What you will do: Put each line of the material below into a numbered list, skipping blank lines and leaving out the pictures.

Entries shown:
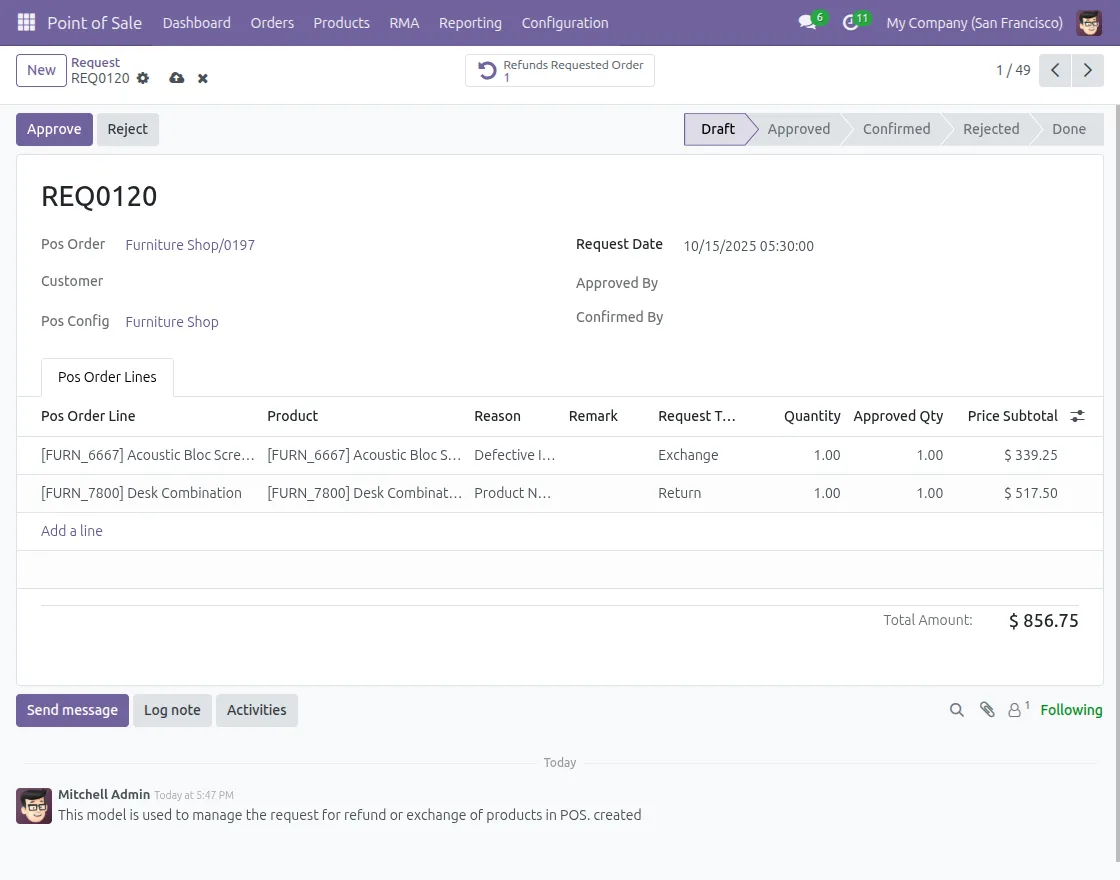The image size is (1120, 880).
Task: Open the activities clock icon
Action: [x=851, y=22]
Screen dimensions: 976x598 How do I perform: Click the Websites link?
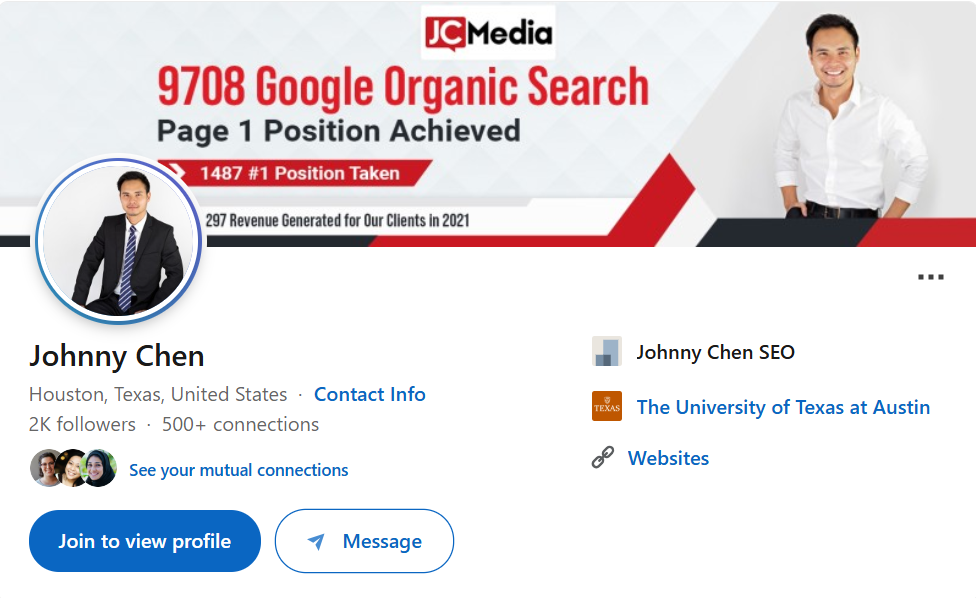(x=668, y=458)
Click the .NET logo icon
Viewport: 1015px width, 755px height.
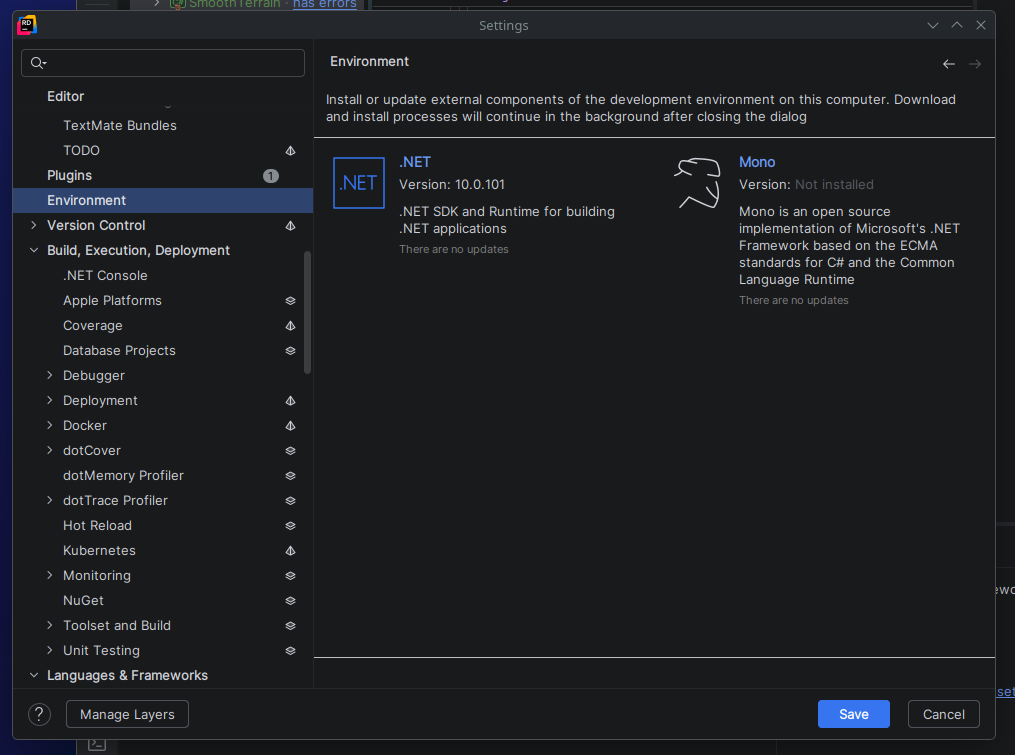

Exercise answer:
1. The image size is (1120, 880).
2. Task: Open the activities clock icon
3. Action: [x=851, y=22]
4. Screen dimensions: 976x598 How do I perform: Click the Websites link?
5. (x=668, y=458)
6. Click the .NET logo icon
7. Viewport: 1015px width, 755px height.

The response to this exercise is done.